The Romanian deadlift should be a staple of any strength and conditioning program, and for good reason. If done correctly, the entire posterior chain (gluts, hamstrings, calves, back extensors, etc) can be hit with one functional movement.

Why is this significant? Because throughout normal everyday movements, it is actually hip extension, and not knee flexion, that plays a dominant role in movement and developing power in a host of activities, like walking, running, and biking.

Furthermore, functional exercises, like the single leg Romanian deadlift are easily transferrable to new situations and environments that closely simulate every day tasks, like picking objects off the floor while protecting your lower back. In summary, the deadlift (or any variation of it) is an absolute killer compound exercise that can be adjusted accordingly to fit your personal goals.
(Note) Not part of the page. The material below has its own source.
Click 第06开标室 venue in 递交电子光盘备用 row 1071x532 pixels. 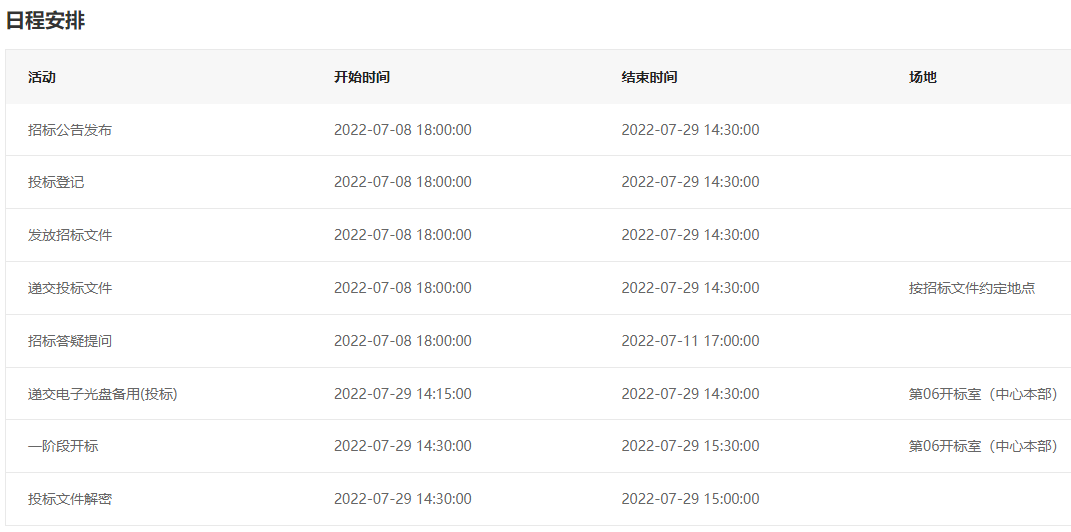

1-Leg Hip Hinge​ (watch video)


Unlike a normal deadlift, the single leg Romanian deadlift adds a component of balance to the exercise. Simply by standing on one leg, you are challenging your static balance,  By incorporating the Romanian deadlift movement on one leg, you are now additionally challenging your dynamic balance. Exercises that challenge your dynamic balance are more functional and, for the most part, recommended over static balance exercises. It’s your dynamic balance that is relied upon in sports and fall prevention alike!

1-Leg DB Deadlift​

Foam Roller Deadlift

Dynamic balance exercises, like the single leg Romanian deadlift, not only challenge your balance, but also challenge your foot strength. While your sensory systems are responsible for detecting changes in balance, it’s actually your muscles that are responsible for carrying out and controlling the proper corrections! In particular, the muscles in your calf and foot are largely responsible for making the small, postural foot changes that allow you to maintain your balance.

For a more advanced version of the single leg deadlift, the trap bar is a great way to add external load, while reducing shear on the lumbar spine and increasing stressors on the posterior chain.